**Supplied text:**
Start of Block
NASA may sterilize their Martian landers and I expect that the ESA does too. But there’s at least one Martian lander that was not sterilized.
Back in the 70s (I believe it was about the same time that the Viking missions were happening), the Soviets sent a lander (well, more of a crash-lander), whose name I forget, to Mars. It didn’t produce much useful data since it quit sending back telemetry almost immediately upon landing, so you don’t hear much about it even if you study Mars. But the point is, they didn’t have the budget to sterilize it before launch. So it probably carried at least some bacteria or other microbes to Mars.
Now those microbes may still be viable (as the ones from Surveyor 3 were) but conditions are so dry on Mars that they can’t be growing and reproducing. Any contamination is probably limited to the inside of that lander and possibly to nearby areas.
Interesting thread! I will contribute what I can though I’m sleepy- but I’ll be back (no doubt with actual references)!
It is the combination of these stressors that really makes it hard for a microbe to survive on the martian surface. There are microbes that can survive (at least in a dormant state) the cold, dry conditions of Mars, but when you combine that with the UV radiation, even the hardiest of earth microbes are killed. Keep in mind though that the UV flux at the martian surface is not unmitigated; the (albeit thin) atmosphere absorbs some of the harsher (shortwave) UV radiation. If one or more of these stressors can be alleviated, the chance for survival jumps.
End of Block
**How to complete this task:**
Continue the forum discussion about microbes surviving on Mars from where it stops.

**Dataset records:**
Start of Block
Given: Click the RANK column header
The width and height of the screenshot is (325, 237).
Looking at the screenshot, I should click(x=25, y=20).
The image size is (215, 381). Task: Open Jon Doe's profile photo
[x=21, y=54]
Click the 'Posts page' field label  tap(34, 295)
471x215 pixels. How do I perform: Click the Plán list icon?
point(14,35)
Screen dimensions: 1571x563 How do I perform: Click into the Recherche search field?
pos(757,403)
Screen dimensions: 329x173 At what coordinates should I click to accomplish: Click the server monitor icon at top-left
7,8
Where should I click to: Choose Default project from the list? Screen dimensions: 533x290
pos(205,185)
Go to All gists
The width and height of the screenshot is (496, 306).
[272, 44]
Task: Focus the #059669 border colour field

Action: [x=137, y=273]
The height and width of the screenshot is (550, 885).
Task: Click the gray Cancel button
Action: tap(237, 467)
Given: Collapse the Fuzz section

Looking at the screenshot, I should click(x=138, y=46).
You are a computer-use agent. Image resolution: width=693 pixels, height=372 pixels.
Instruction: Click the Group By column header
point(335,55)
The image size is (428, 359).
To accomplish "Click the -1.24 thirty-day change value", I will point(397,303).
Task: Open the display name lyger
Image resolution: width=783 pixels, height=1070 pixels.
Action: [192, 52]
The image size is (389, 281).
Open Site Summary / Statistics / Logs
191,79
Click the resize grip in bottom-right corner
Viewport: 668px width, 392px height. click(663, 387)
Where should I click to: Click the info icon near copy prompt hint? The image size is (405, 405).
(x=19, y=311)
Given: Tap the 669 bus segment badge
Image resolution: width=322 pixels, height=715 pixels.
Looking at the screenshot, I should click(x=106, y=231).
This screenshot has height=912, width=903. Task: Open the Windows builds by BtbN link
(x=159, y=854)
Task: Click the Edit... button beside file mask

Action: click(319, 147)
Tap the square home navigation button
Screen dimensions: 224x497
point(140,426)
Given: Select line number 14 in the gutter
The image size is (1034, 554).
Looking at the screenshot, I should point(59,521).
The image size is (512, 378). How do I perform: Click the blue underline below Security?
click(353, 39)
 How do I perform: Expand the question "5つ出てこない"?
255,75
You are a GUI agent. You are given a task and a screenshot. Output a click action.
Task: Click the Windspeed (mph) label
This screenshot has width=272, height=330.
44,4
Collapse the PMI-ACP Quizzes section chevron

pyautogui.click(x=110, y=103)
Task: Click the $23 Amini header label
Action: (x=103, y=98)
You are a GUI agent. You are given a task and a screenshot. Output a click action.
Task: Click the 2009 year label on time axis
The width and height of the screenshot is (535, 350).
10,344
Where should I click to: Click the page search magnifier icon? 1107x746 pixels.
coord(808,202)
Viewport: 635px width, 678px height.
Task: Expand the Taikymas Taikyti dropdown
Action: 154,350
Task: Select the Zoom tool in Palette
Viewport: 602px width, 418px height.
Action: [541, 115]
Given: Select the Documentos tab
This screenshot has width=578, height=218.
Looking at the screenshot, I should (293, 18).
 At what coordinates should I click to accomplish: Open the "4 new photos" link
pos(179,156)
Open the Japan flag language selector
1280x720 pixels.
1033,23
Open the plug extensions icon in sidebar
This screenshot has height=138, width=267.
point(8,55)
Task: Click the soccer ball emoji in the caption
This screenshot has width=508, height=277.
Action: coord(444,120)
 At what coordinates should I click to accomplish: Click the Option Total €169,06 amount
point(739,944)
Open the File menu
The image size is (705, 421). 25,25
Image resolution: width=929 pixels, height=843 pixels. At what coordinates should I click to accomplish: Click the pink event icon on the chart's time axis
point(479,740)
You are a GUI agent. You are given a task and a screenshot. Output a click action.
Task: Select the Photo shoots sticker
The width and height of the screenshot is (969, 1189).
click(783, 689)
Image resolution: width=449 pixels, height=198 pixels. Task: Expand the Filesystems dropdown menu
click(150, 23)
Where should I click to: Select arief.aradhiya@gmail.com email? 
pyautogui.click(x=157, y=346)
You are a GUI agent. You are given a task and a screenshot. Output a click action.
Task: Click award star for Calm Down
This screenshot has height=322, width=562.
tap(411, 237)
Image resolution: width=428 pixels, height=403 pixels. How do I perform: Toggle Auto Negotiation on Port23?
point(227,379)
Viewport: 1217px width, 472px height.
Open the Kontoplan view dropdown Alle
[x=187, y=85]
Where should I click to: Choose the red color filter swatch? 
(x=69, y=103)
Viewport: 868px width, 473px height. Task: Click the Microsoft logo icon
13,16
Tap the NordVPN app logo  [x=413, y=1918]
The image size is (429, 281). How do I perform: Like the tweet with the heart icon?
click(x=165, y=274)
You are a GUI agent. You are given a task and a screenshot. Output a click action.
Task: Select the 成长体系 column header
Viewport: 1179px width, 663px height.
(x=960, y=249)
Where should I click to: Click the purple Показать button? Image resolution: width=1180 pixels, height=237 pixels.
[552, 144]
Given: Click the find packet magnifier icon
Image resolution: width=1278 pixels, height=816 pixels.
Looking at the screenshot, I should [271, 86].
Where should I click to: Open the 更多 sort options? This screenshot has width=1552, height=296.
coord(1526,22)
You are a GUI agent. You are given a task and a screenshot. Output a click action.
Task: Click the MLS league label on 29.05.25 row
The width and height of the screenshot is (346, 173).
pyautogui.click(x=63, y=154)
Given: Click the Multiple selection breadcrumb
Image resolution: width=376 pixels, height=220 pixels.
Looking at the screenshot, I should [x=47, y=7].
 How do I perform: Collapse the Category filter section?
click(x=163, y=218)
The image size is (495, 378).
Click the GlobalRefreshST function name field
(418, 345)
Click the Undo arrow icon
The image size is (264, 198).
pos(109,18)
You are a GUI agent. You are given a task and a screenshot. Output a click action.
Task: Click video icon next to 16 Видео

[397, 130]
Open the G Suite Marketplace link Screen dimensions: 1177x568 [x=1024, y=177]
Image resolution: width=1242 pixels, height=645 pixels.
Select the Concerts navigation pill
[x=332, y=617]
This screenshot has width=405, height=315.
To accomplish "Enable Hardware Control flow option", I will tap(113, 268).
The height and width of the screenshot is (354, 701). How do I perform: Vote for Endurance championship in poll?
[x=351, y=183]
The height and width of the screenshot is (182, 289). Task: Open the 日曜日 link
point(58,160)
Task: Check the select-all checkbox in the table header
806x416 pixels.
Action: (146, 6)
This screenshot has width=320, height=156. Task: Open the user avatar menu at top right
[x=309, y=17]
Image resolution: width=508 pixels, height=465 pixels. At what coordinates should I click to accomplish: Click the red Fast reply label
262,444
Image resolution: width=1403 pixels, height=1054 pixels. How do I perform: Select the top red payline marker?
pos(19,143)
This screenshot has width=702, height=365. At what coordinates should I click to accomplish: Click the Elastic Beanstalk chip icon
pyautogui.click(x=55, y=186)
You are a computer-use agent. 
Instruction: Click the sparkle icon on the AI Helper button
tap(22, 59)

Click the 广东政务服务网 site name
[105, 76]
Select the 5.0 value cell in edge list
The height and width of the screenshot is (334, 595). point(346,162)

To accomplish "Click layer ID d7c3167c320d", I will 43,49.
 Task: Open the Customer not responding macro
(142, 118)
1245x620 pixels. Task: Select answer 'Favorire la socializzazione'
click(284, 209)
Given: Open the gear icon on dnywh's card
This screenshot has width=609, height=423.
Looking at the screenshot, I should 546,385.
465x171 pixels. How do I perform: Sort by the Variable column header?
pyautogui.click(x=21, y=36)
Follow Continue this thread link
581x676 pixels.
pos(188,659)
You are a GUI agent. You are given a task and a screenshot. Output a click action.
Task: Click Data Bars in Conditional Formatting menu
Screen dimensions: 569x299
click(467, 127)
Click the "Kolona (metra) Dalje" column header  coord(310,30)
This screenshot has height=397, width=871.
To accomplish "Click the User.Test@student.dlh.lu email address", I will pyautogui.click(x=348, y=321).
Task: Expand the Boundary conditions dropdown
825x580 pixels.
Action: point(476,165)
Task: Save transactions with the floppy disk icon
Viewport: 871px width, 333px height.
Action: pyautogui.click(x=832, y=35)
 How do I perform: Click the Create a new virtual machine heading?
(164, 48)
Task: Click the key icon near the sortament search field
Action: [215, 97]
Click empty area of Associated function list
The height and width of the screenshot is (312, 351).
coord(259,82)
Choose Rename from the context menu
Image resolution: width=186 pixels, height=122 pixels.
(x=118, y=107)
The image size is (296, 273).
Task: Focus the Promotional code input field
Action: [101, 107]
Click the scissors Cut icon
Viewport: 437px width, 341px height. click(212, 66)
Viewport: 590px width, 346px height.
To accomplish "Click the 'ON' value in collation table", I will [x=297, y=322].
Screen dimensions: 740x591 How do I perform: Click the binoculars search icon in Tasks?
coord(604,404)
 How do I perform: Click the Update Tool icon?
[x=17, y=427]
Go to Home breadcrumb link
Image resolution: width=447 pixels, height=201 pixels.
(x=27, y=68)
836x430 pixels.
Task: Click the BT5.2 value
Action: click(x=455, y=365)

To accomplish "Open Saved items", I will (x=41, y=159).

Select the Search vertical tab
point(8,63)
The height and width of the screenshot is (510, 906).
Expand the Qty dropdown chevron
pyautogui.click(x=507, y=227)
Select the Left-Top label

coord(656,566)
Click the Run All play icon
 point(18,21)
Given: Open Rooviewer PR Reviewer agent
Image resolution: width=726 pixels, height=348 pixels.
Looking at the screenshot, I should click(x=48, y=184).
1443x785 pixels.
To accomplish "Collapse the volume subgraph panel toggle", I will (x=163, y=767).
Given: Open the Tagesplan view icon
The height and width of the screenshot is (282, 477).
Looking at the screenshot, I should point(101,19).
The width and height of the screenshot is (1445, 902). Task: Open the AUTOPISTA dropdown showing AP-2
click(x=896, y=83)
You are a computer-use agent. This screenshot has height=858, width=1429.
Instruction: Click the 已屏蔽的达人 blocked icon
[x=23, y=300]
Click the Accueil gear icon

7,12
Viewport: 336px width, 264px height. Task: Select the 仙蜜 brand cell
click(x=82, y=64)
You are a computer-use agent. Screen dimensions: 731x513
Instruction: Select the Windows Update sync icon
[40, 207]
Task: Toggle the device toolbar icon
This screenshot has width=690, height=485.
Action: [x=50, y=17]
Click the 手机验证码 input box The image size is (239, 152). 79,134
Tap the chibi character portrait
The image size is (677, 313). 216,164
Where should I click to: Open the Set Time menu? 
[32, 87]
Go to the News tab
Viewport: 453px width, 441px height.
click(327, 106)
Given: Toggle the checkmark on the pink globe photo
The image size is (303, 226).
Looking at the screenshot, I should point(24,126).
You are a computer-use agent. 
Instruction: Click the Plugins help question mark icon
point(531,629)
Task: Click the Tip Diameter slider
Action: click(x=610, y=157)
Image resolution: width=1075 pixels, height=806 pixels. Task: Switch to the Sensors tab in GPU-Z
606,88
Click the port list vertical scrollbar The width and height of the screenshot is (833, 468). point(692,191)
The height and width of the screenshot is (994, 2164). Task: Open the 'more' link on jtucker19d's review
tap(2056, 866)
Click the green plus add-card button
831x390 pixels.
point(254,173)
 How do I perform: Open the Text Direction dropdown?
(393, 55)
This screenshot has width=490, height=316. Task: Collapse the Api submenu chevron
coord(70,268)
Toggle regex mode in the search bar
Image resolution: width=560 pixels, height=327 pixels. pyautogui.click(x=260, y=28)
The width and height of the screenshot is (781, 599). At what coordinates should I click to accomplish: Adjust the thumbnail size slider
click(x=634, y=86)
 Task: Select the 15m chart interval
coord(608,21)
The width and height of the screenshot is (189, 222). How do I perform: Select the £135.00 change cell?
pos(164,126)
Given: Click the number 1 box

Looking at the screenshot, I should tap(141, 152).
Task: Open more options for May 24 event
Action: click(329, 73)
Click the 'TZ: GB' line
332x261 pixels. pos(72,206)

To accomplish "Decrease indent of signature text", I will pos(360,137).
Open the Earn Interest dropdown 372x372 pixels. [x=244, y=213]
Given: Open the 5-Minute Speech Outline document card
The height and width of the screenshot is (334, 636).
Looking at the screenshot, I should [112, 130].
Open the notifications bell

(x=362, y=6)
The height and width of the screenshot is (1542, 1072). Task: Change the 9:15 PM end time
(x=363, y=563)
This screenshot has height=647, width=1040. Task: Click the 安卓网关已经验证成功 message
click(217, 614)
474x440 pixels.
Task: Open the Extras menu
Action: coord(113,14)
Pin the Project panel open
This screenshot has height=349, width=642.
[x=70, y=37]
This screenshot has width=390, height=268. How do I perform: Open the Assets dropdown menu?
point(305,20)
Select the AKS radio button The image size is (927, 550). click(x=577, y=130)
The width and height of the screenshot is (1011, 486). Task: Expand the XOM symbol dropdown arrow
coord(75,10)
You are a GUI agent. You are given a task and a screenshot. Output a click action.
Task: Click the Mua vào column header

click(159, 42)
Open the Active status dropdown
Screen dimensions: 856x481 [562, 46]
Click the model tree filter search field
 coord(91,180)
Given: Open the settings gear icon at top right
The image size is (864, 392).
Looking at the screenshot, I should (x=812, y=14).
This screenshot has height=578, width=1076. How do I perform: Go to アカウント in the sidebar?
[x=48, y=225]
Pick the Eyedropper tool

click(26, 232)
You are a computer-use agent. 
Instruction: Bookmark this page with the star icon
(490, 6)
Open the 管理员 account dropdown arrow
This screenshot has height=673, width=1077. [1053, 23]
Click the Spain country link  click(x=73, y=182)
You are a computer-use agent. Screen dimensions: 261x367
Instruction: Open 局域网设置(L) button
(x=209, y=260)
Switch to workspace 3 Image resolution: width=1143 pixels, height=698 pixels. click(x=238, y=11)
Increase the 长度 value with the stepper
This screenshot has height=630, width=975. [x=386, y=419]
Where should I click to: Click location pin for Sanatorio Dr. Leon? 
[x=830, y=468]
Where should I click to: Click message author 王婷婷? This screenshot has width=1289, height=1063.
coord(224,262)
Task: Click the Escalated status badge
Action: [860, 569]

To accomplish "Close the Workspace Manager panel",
End of Block
**Output of the exercise:**
The interesting part of this comes when you allow for a covering of rock or regolith. It only takes a thin covering (think ~millimeters) to effectively filter out enough UV radiation for microbes to survive (I believe Cockell et al, 2005 Astrobiology used chroococcidiopsis and got greater longevity at martian conditions than previous experiments using bacillus subtilis. 1mm regolith covering at Mars temp and pressure.) There is a sweet spot where UV radiation is filtered out but visible light can still penetrate, theoretically providing a habitable zone for phototrophic microbes- provided they can get everything they need from that environment. So a microbe would have to survive the sterilization processes on earth, survive the journey, entry though the martian atmosphere (if that part of the spacecraft was exposed), then get quickly deposited under the regolith at the perfect distance for its nucleic acids to remain intact. Tricky! I’m not suggesting this is the only mechanism for microbial delivery- just an interesting one.
Planetary protection protocols (at least for Mars) rely on the sterilizing UV radiation at the surface to take care of some of the microbial hitchhikers. Anything penetrating the surface falls into a stricter category on the planetary protection plan (or it did last time I looked- could have changed by now). There is an effort to keep things as ‘clean’ as possible, but highly sensitive equipment, or tools which will be digging into the soil, are specially treated (heat, biobarriers) to minimize the possibility of microbial contamination.
I am not a microbiologist, but from what I’ve seen in the astrobio literature, the dessication and cold resistant microbes go into a kind of dormant state for survival. However, if you want a microbe to survive prolonged radiation, you want it to be capable of rapidly repairing its DNA. If it can, then the pressing issue is basically instantaneous radiation dose- ie how much UV can it get in any one short period of time (then it can repair). If it is in some kind of dormant state and can’t rapidly repair its DNA, then the issue becomes one of accumulated radiation dose- ie can it repair the damage done to it by UV after it reawakens after a much longer session of exposure. Deinococcus radiodurans is particularly resistant to radiation because it has a fast nucleic acid repair mechanism- it only concerns itself with instantaneous dose (first studied for its X-ray resistance, now of importance in planetary protection). Chroococcidiopsis is the same way.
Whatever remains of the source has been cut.